#### INFORMATION GIVEN:
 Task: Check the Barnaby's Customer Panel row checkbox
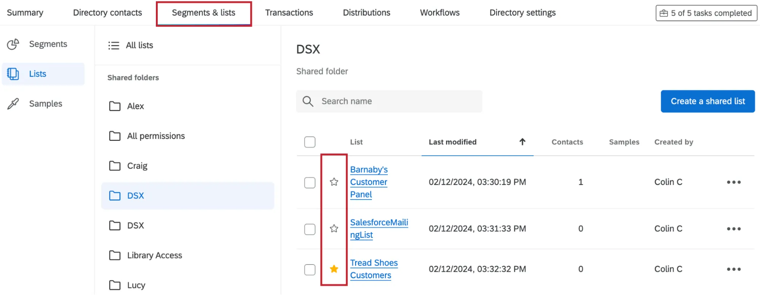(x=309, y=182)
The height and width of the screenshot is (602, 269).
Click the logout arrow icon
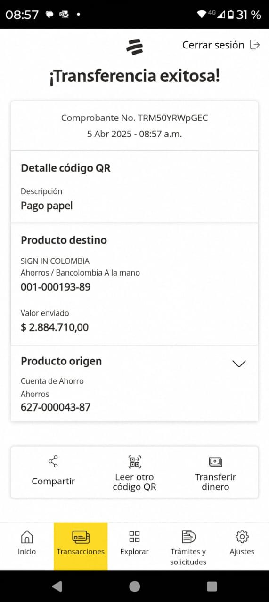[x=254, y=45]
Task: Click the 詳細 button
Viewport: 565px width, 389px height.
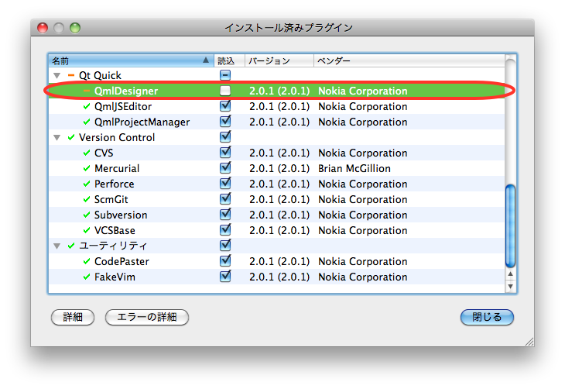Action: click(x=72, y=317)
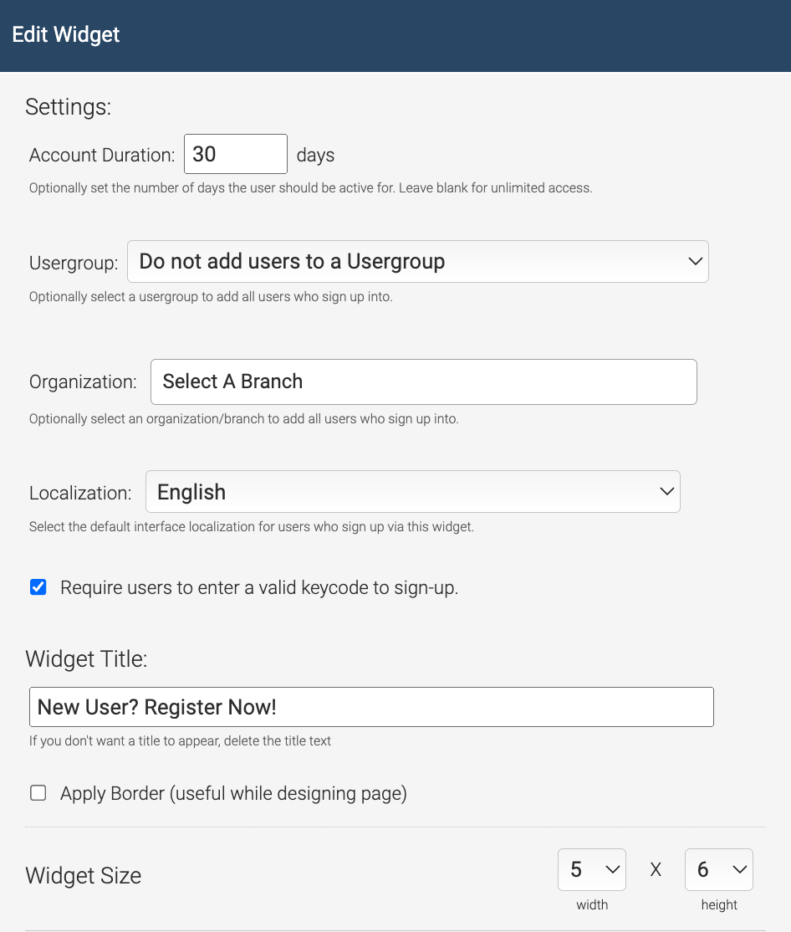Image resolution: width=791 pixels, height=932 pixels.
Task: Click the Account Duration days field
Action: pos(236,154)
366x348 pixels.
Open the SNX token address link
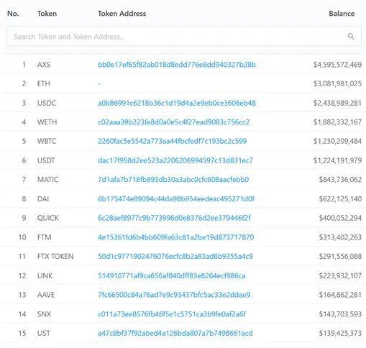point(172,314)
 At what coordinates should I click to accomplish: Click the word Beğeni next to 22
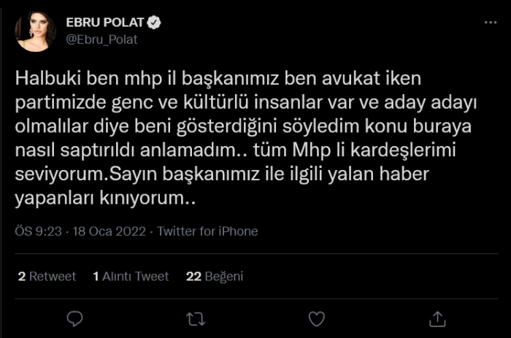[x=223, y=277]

...

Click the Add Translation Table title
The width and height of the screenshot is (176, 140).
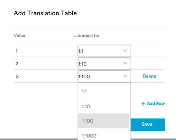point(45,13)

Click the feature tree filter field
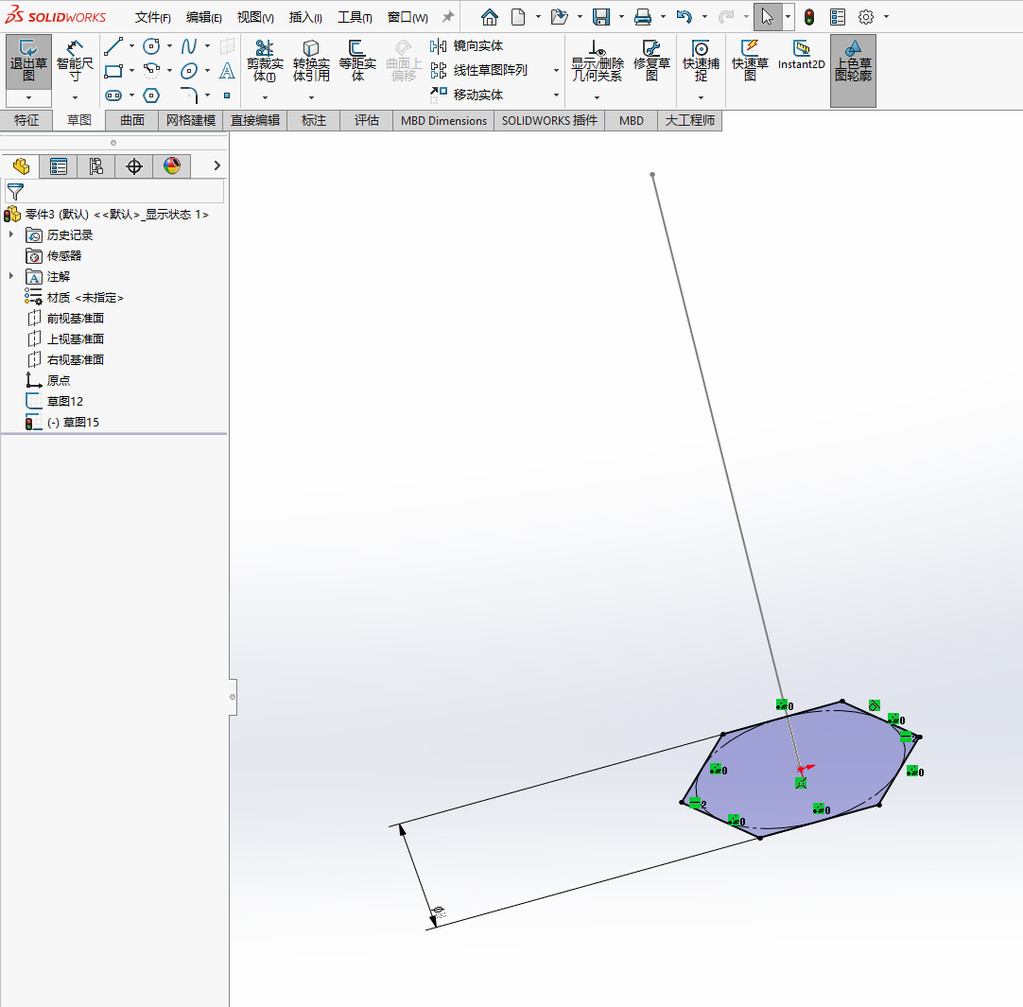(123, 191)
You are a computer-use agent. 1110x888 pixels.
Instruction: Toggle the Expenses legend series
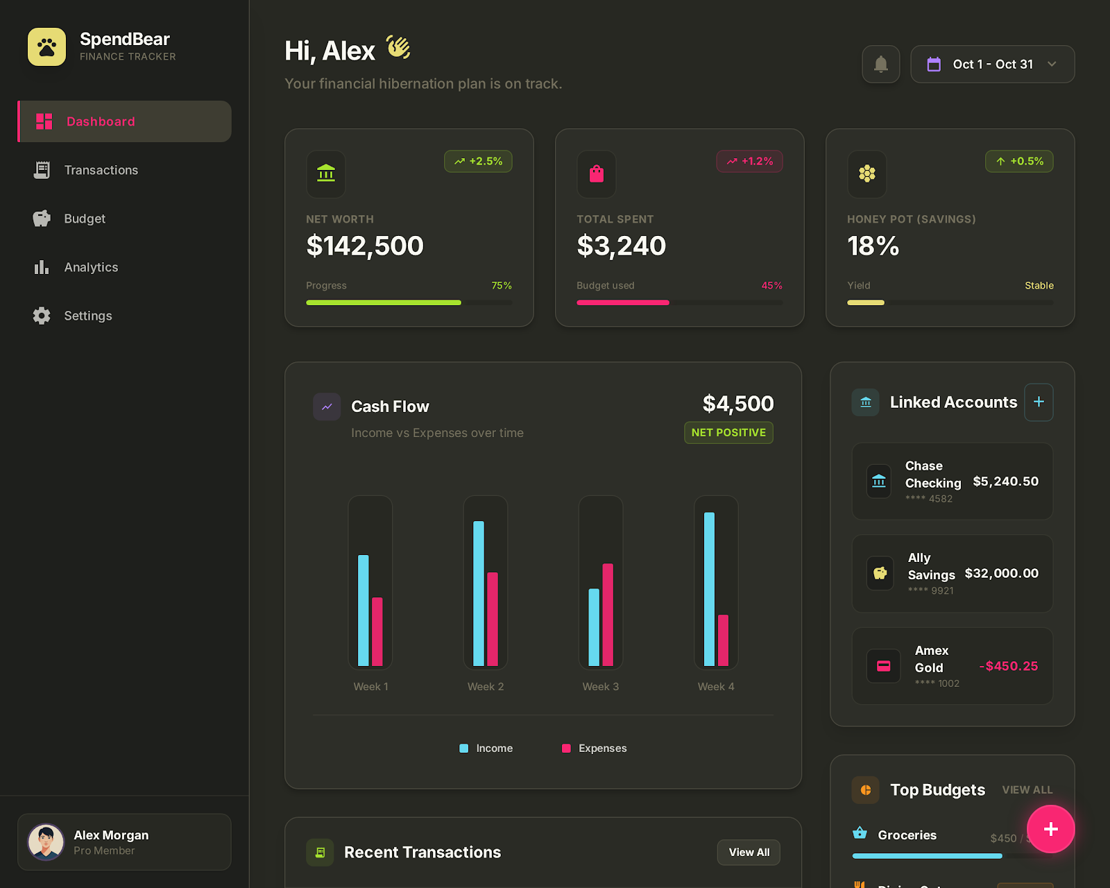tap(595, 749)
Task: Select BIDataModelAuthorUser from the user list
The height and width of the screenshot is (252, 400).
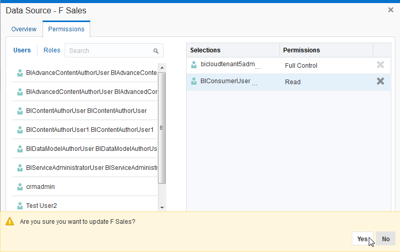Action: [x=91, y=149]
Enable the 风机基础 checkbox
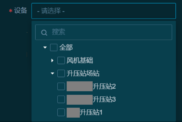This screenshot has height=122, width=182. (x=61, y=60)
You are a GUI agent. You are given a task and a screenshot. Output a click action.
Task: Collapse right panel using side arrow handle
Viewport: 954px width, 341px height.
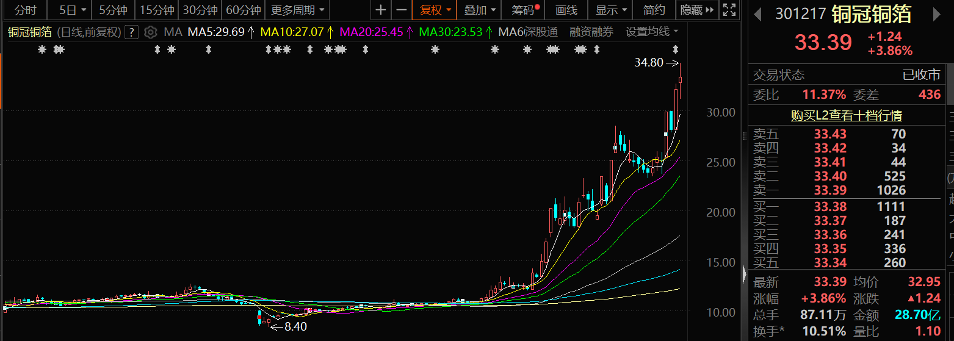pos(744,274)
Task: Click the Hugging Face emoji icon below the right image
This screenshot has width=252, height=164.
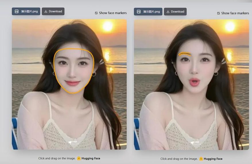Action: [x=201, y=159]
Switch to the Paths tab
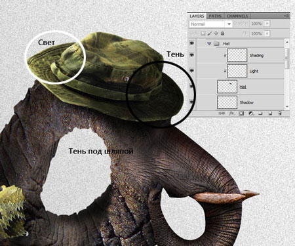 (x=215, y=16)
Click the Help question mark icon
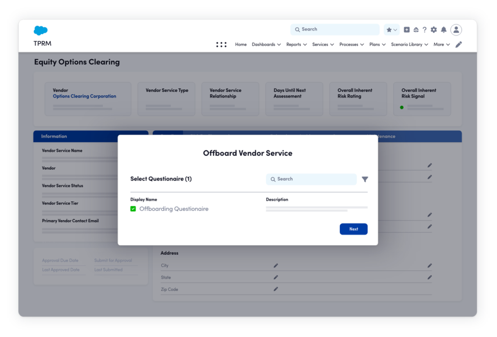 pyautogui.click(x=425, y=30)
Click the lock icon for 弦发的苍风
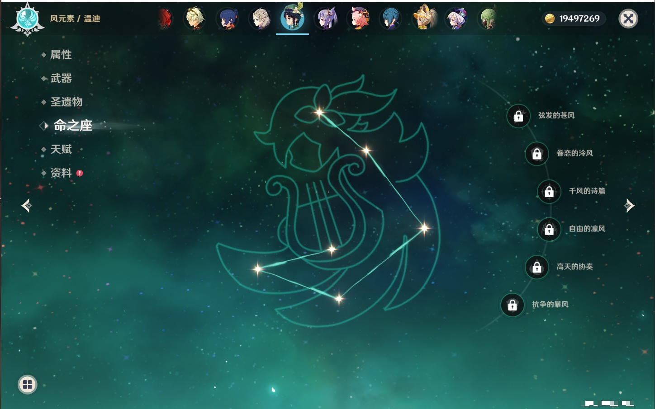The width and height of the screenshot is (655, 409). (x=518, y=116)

---

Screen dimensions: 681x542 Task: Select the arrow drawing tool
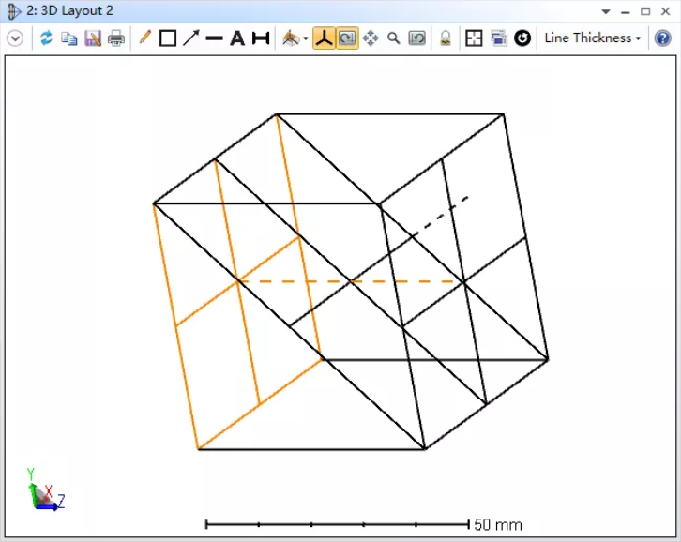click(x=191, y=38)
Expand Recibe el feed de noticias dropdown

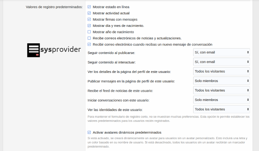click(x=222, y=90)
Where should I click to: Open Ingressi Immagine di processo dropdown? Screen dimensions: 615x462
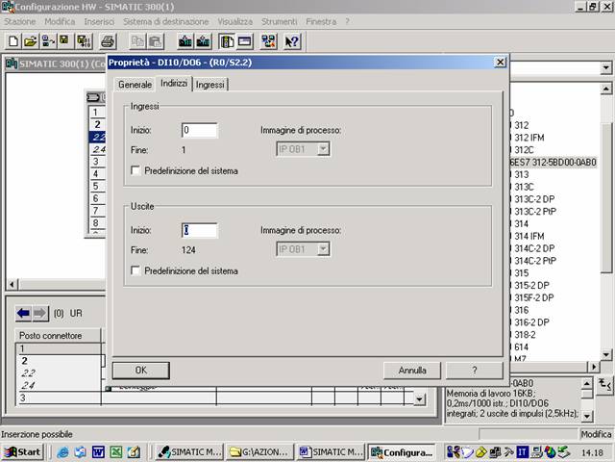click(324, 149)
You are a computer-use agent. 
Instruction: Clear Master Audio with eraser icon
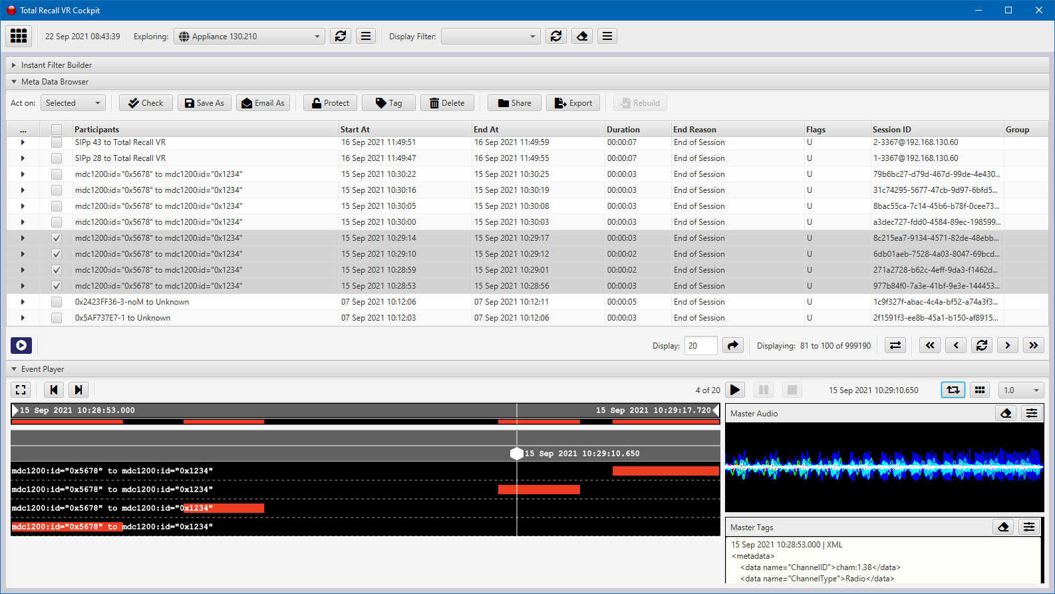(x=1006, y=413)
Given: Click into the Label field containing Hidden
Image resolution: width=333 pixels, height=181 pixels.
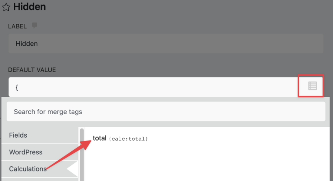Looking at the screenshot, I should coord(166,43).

#### INSTRUCTIONS TO FOLLOW:
Reply with nothing but the count of lines in the entries above that contain "right".

#### OUTPUT OF THE TASK:
2